Assignment: Begin at the line containing "Task: Open the hamburger main menu" and retype each line through the end of the records exactly. Include nothing else and no pictures.

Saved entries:

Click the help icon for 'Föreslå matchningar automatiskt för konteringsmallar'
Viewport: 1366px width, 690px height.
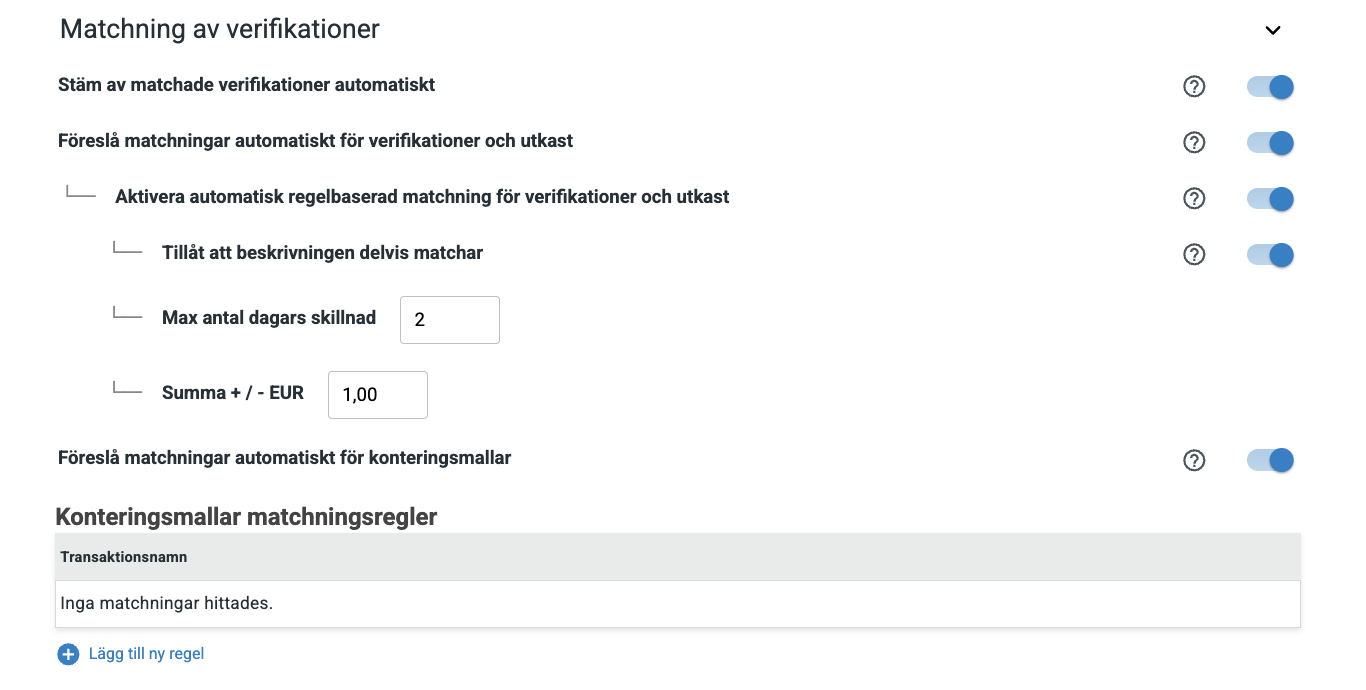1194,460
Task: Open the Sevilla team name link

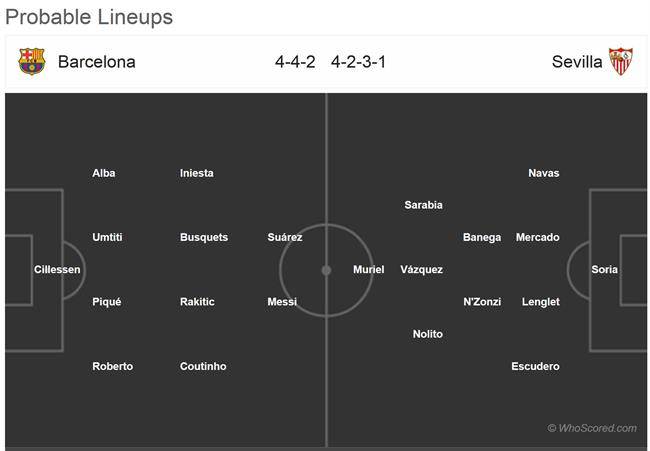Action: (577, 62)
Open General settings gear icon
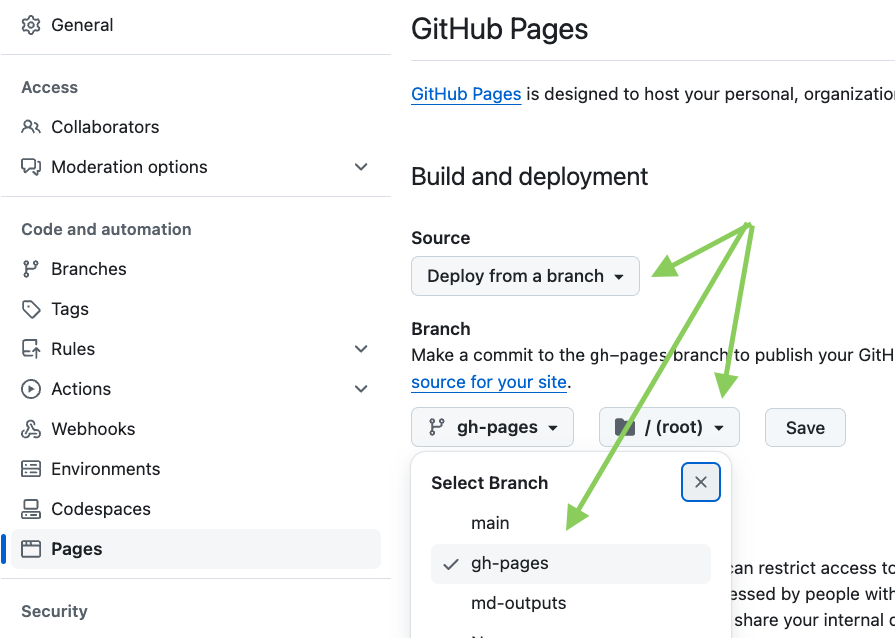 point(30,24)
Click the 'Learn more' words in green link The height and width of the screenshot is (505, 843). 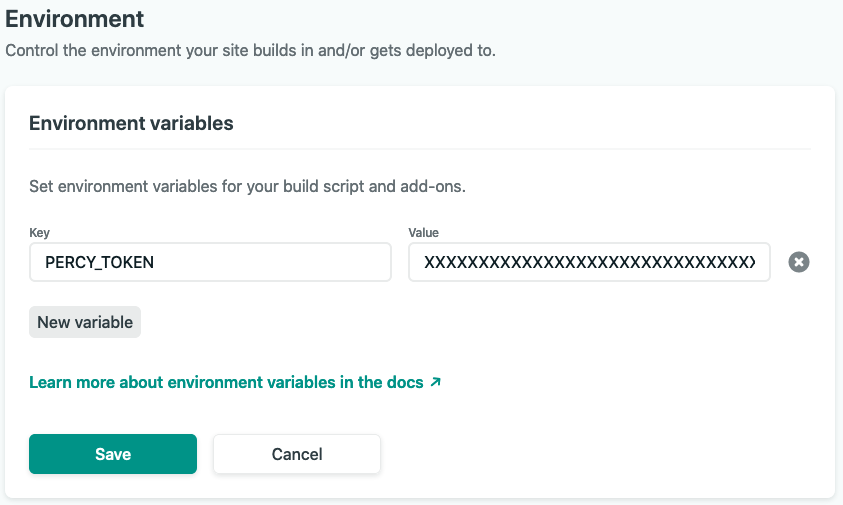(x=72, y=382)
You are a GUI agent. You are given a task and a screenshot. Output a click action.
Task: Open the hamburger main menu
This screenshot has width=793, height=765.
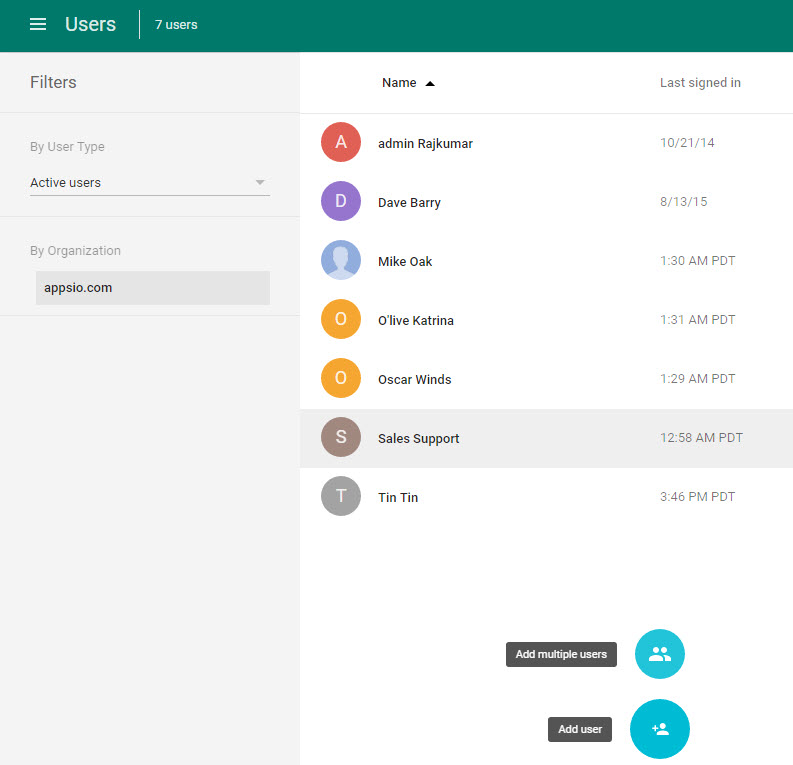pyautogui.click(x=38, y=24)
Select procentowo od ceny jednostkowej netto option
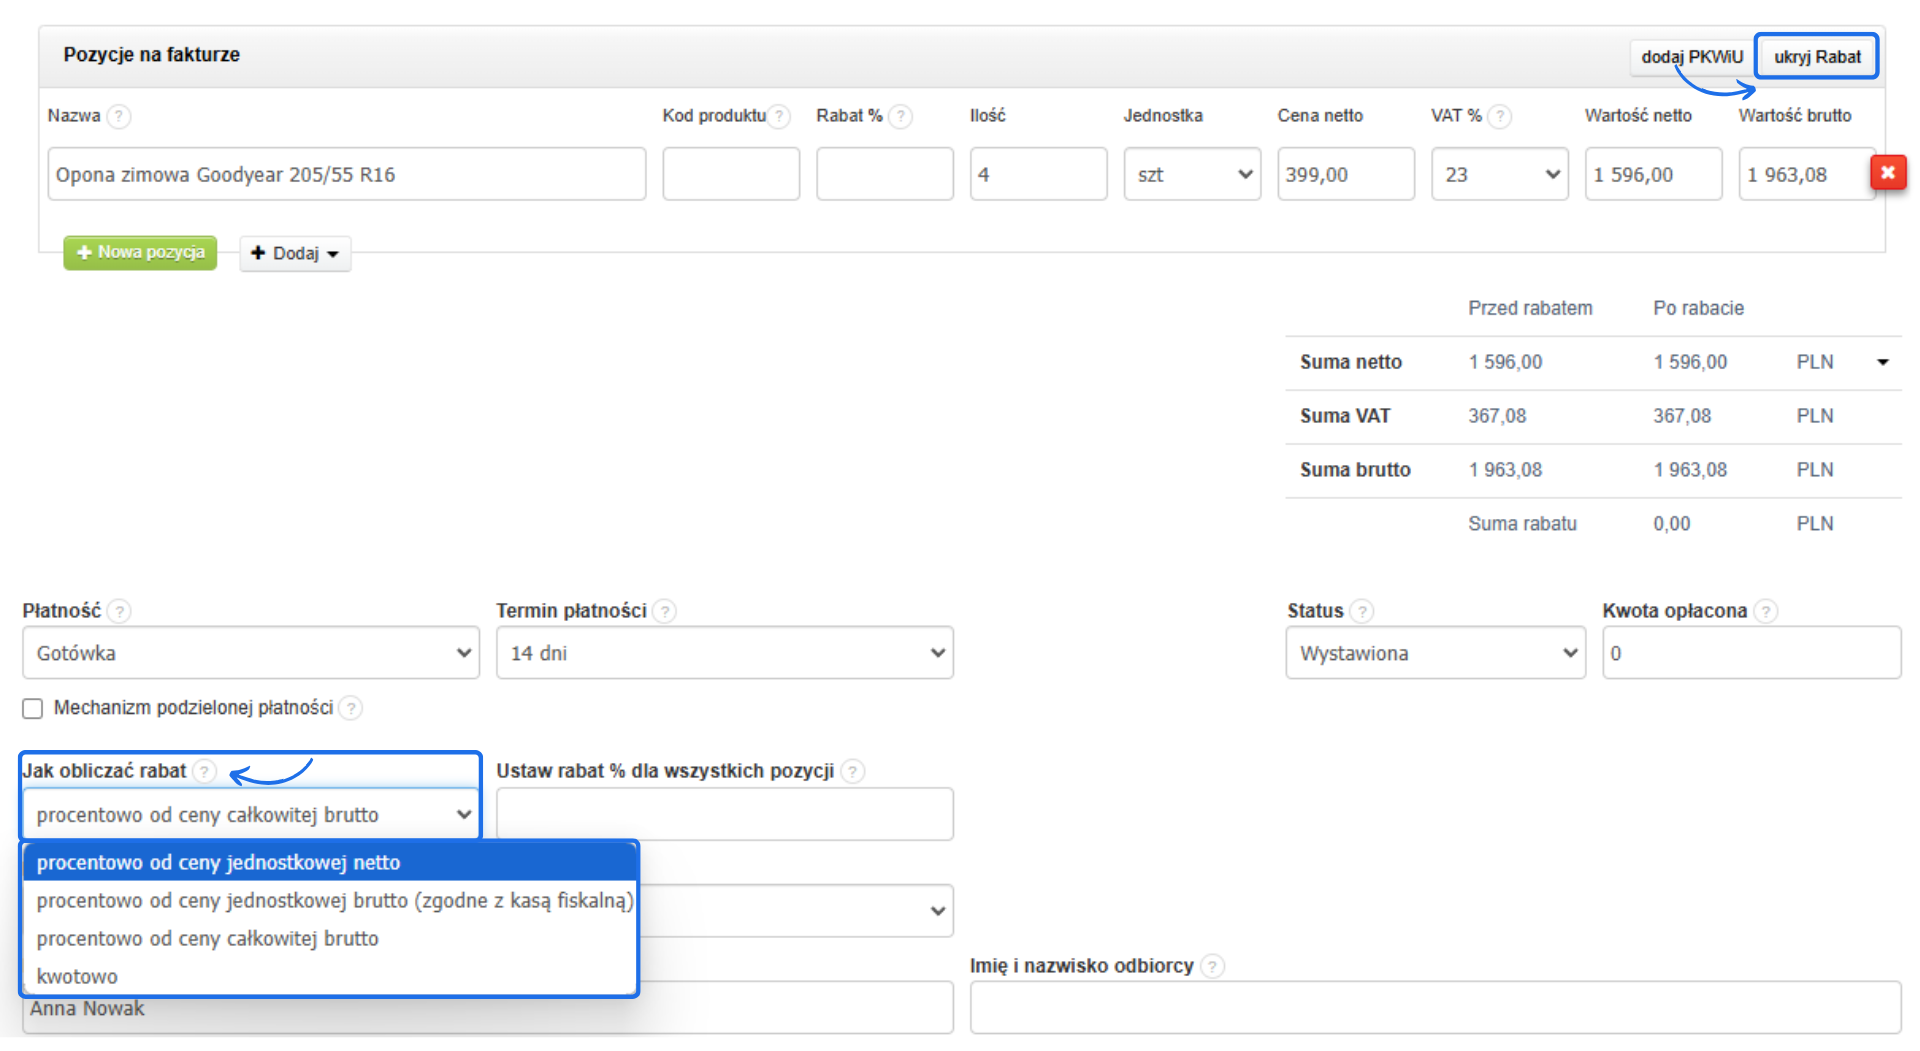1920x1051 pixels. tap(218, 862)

Solution for this task:
Task: Open the hamburger main menu
This screenshot has width=793, height=765.
pyautogui.click(x=38, y=24)
Select procentowo od ceny jednostkowej netto option
1920x1051 pixels. tap(218, 862)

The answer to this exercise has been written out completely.